Perguntou o Marcelo:
“Sua atividade como cronista oferece uma espécie de fortuna crítica sobre o Brasil das últimas décadas. Você pensa em voltar a filmar?
AJ: “Esses dias, fiz a conta: tenho 3,8 mil comentários gravados na Globo desde 1995.”
CORTA!! O cara presta serviços para a plim-plim desde os 90’s. Que valor pode ter um comentário seu sobre a novela das 9, que no meu tempo era das 8? Não bastava ter sido contraditório, enaltecendo a qualidade de algo que ele mesmo definiu como melodramão, tinha que ser tão comprometido com o patrão? Ele poderia ter pelo menos disfarçado!

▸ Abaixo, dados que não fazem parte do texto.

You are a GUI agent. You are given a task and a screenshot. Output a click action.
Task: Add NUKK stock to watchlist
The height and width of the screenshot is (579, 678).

Não quero ser mais inteligente que ninguém, mas um pouquinho de capacidade de compreensão eu tenho. Cadê a isenção nas palavras do seu Jabor? Ele deveria se abster de fazer esse tipo de coisa. Principalmente porque disse uma asneira de proporções gigantescas. As técnicas de massificação da tv dos Marinho são por demais sofisticadas para fazer a população brasileira se emocionar aos prantos com os dramas das mocinhas e dos vilões do horário nobre. Não acho que seja necessária a intervenção de um sujeito sobre quem paira a aura de intelectual para fazer o serviço de alavancar os índices de audiência. Não duvido que os filósofos de mesa de bar, que se orgulham de meter o pau na globo, mas não deixam de votar no paredão do Baita Bosta Brasileira, se sintam autorizados a reproduzir com autoridade a besteirada do A.J.
E tem gente que acha que no Brasil a gente não deve discutir política, sem perceber que é exatamente esse o jogo da mídia corporativa, que mantém tipos como esse Jabor e outros quetais.
E seguem todos felizes e contentes pela avenida brasil…
*Publicado originalmente no blog Na Cidade de Cabeça pra Baixo, em 10/8/2012.